I see no substantive objections to this legislation, but I have some questions for the Minister, of course. I cannot resist commenting on paragraph 8 of the impact assessment. I do so because in the discussions that we often have about public money for public goods, I often fall back on the economists’ definition: non-rivalrous and non-excludable. That generally draws blank looks from any audience, so I really enjoyed this paragraph:
“Government intervention is required as fish stocks are a common pool resource. That is…they are non-excludable, yet rivalrous. Rivalrous here means anyone can catch a fish but once a fish is caught and retained it cannot be caught again. They are non-excludable because it is not possible for one actor to exclude another from catching fish. Market agents would only consider the benefits of catching and not weigh it against the impact it will have on the stock health, overall, leading to overexploitation of the stock. As such, only government intervention would be able to effectively manage fish stocks as incentives of market agents do not align appropriately.”
Quite—the Minister nods. It is an excellent account, marred only slightly because my understanding from the discussion in the House of Lords is that the recreational part of the quota will be put back. The Minister there said:
“The current plan is that all the recreational fishery will be catch and release.”—[Official Report, House of Lords, 13 February 2024; Vol. 836, c. GC17-18.]
Therefore the fish can actually be caught more than once—non-excludable and non-rivalrous. The Minister may care to explain paragraph 8, but I do not think that it alters the rationale for intervention.
Paragraph 7.7 of the explanatory memorandum refers to the tuna catch quota. The UK now has a quota for bluefin tuna, which is in line with the UK-EU trade and co-operation agreement. Can the Minister explain the process by which we were allocated 65 tonnes? Perhaps he can give an outline of the negotiations that took place. Can he also explain how he and colleagues arrived at the distribution of the UK’s quota between commercial and recreational fishing? What is the rationale underpinning the allocation of 39 tonnes of our quota to trial a new, small-scale commercial fishery and 26 tonnes of bluefin tuna to be distributed between a possible 10 available licensed authorisations? It is good that stocks are sufficiently replenished that we are permitted a quota, but can the Minister give a bit more detail about the ways in which this whole process is scrutinised to ensure that the numbers of bluefin tuna continue to grow and do not diminish?

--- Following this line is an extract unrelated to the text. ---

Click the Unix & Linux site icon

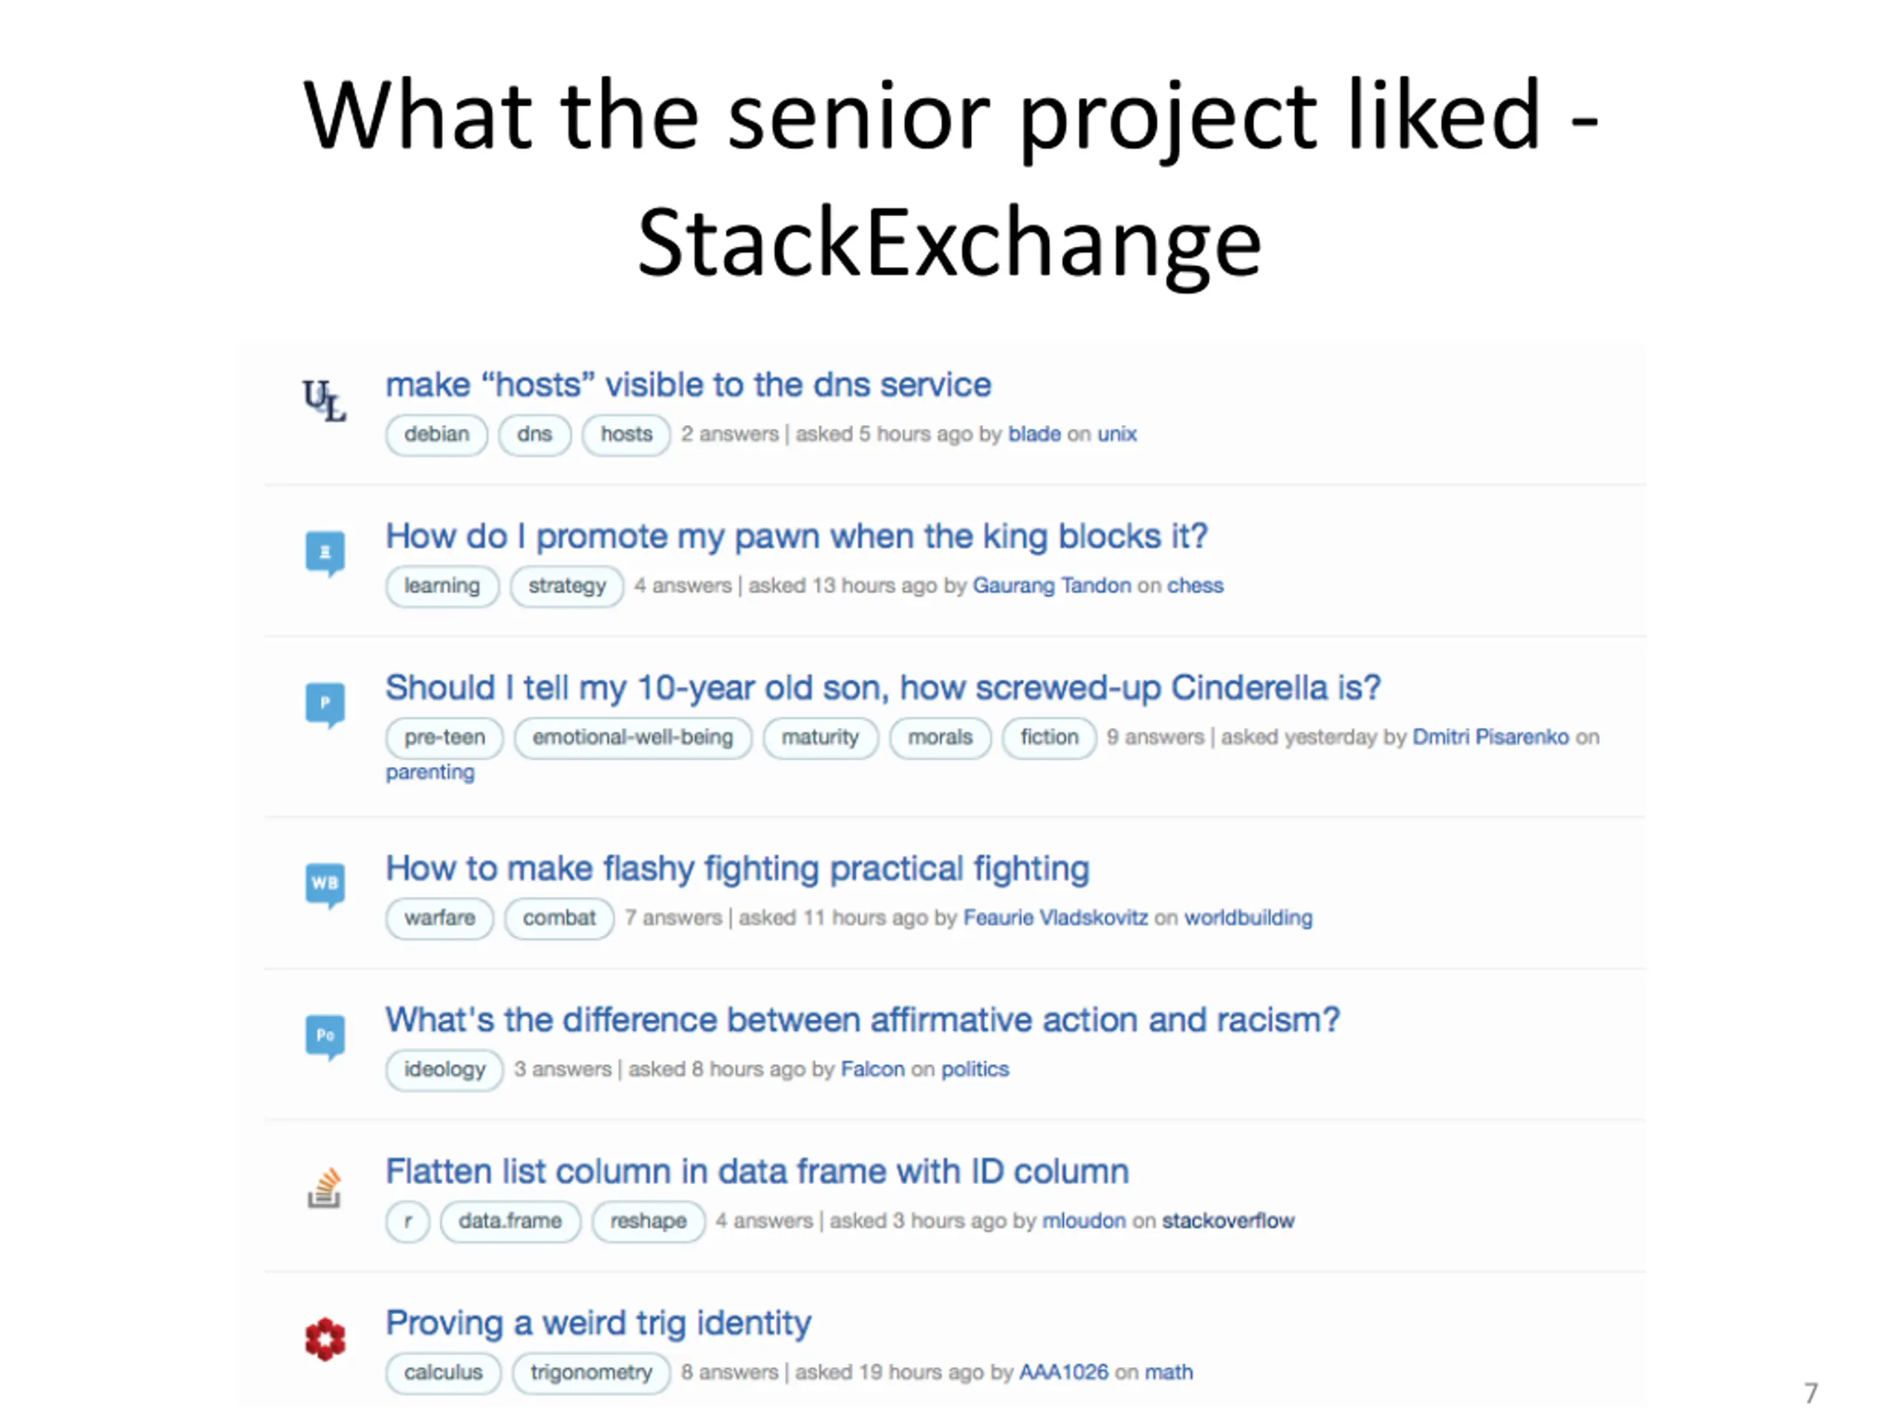[324, 401]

I understand that many responses to the consultation exercise mentioned in paragraph 10 of the explanatory memorandum requested training in catch-and-release techniques. I am not surprised by that, as tuna is a large fish and clearly it is sometimes extremely challenging to perform a catch-and-release operation properly. It is important that we do not damage fish in the process of releasing them, and I am told that without clear instructions and possibly training, that could happen. Can the Minister reassure me on this point? Are there any plans to issue clearer guidance and/or training on catch and release?

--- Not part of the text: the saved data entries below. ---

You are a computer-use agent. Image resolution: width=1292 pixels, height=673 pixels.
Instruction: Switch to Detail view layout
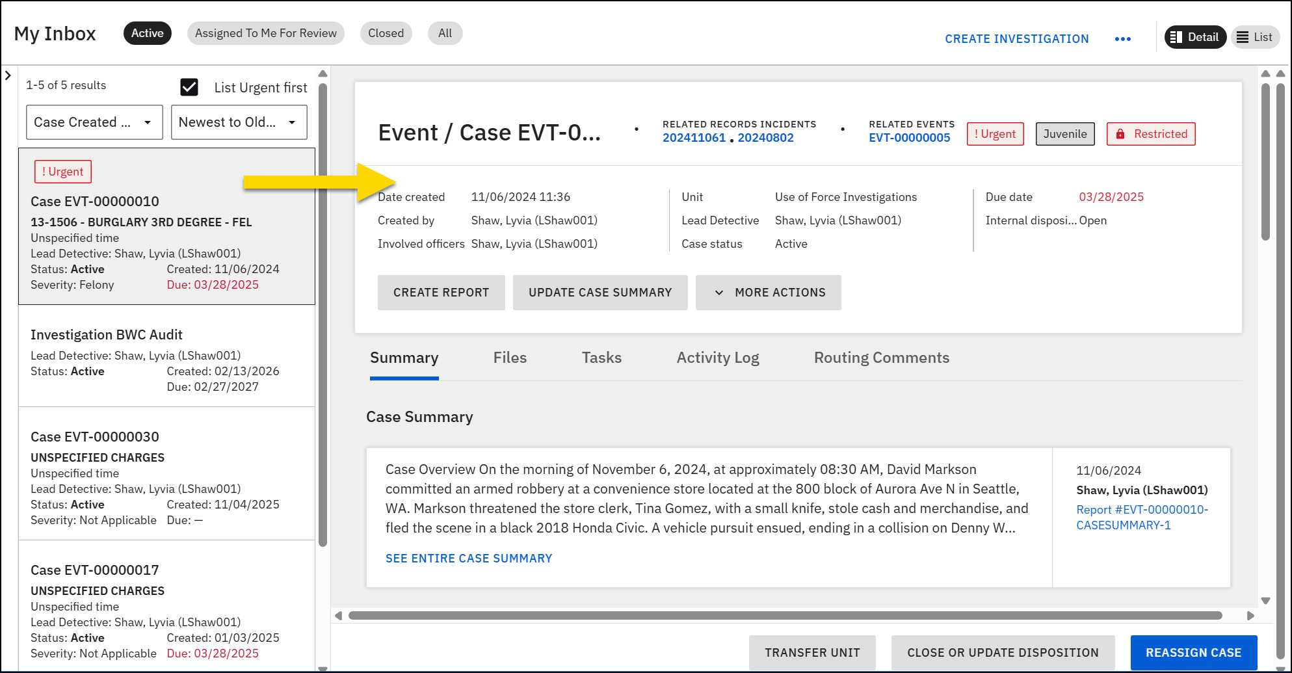point(1195,37)
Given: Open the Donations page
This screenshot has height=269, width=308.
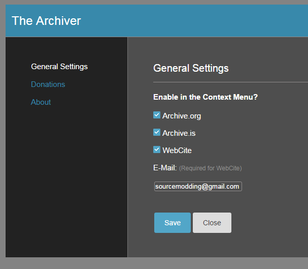Looking at the screenshot, I should tap(48, 84).
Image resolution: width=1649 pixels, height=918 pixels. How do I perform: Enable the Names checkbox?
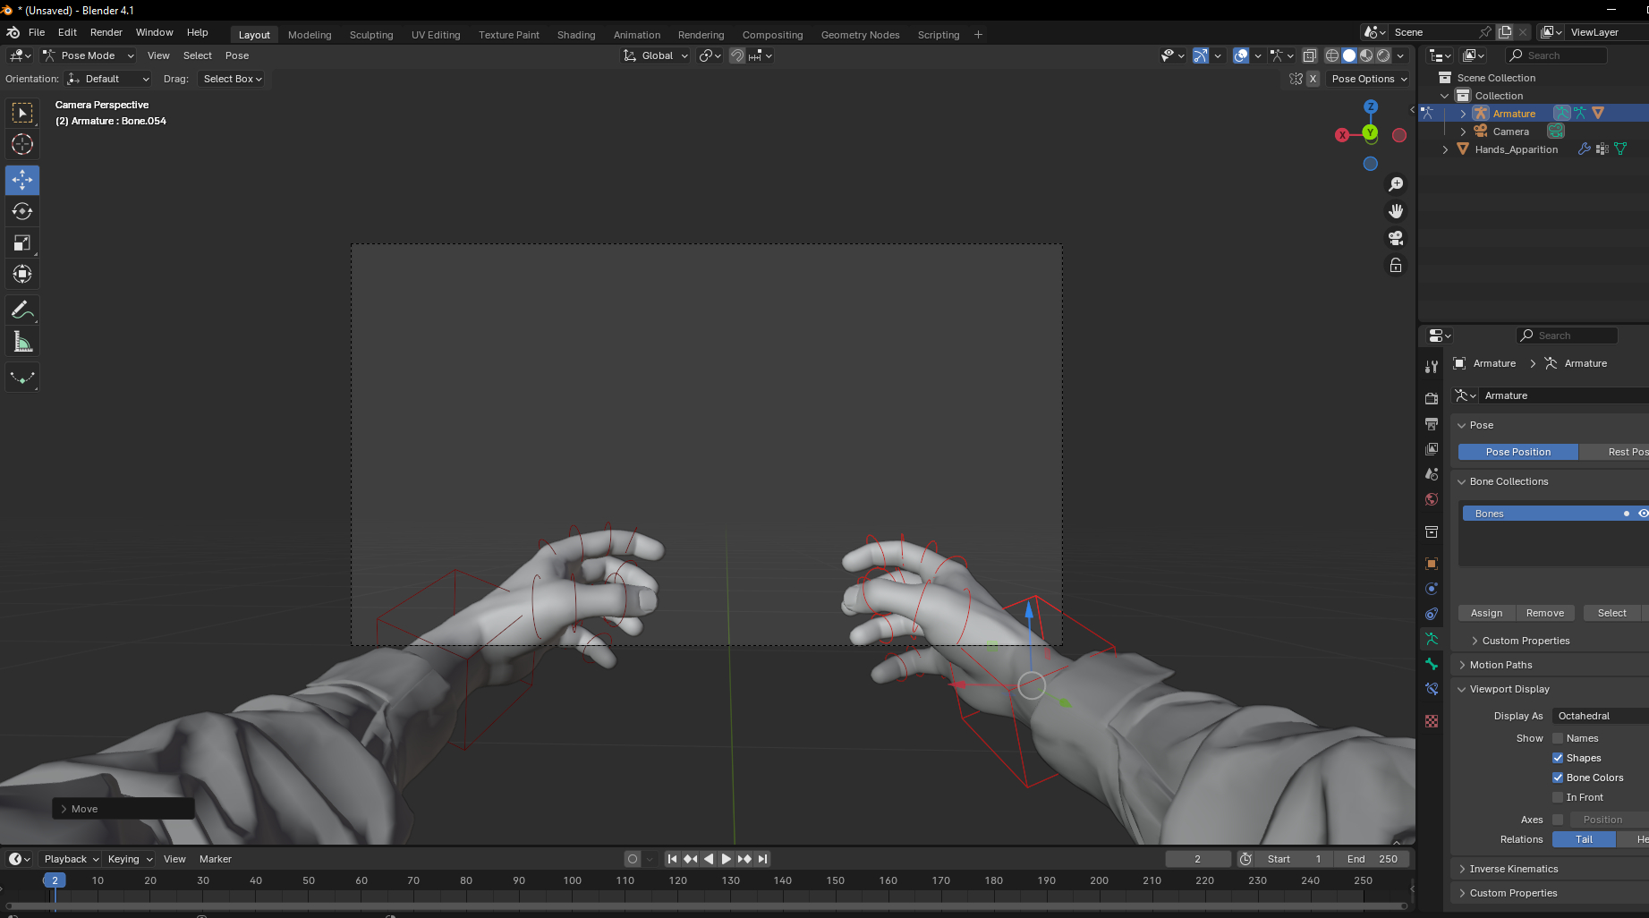coord(1558,738)
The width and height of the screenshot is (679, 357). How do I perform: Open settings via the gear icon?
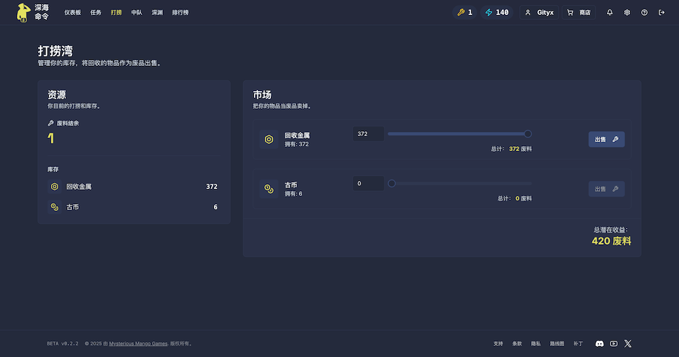627,12
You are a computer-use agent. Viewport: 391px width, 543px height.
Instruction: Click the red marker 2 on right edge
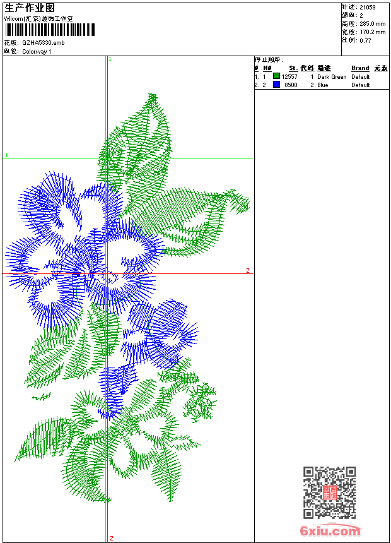click(x=247, y=271)
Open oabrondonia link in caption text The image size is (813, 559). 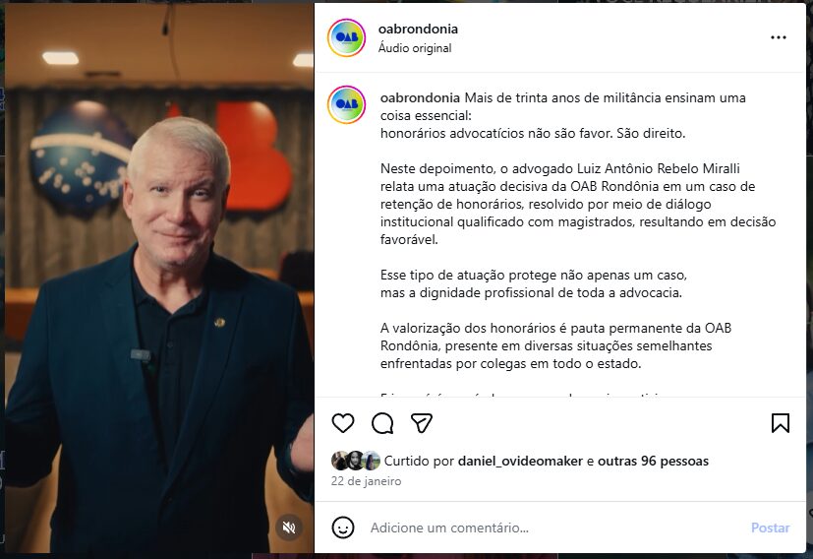420,97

Having asked those questions, I am very happy for us to proceed.
I am grateful to the shadow Minister for asking those questions. They are quite closely linked, of course.

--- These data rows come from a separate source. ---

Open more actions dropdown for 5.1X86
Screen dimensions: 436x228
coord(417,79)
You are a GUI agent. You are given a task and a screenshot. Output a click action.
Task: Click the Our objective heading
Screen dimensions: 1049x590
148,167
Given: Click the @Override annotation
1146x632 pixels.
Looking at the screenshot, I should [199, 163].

The shadow Minister is right to identify the quota that we have been allocated. It is actually 66 tonnes: 63 that we have negotiated with our colleagues under ICCAT and 3 tonnes that we have been able to roll forward from the previous iteration. As he said, we have divided that up.
There are 39 tonnes for commercial fishing—for people to go out, catch fish and process tuna caught in UK waters, to be sold in little tins—and 16 tonnes for the recreational fishing sector, which is new and is a developing market. As he has identified, there is 1 tonne of quota that we have used for science, as in tagging. That is to develop the recreational tuna market, where people will pay to go and catch a tuna fish. We have been documenting that and doing scientific studies, and it is quite commercially advantageous to the fishermen, who can have, often, foreign nationals, or UK nationals, pay quite a lot of money to go and catch one of these fish and then release it back into the water.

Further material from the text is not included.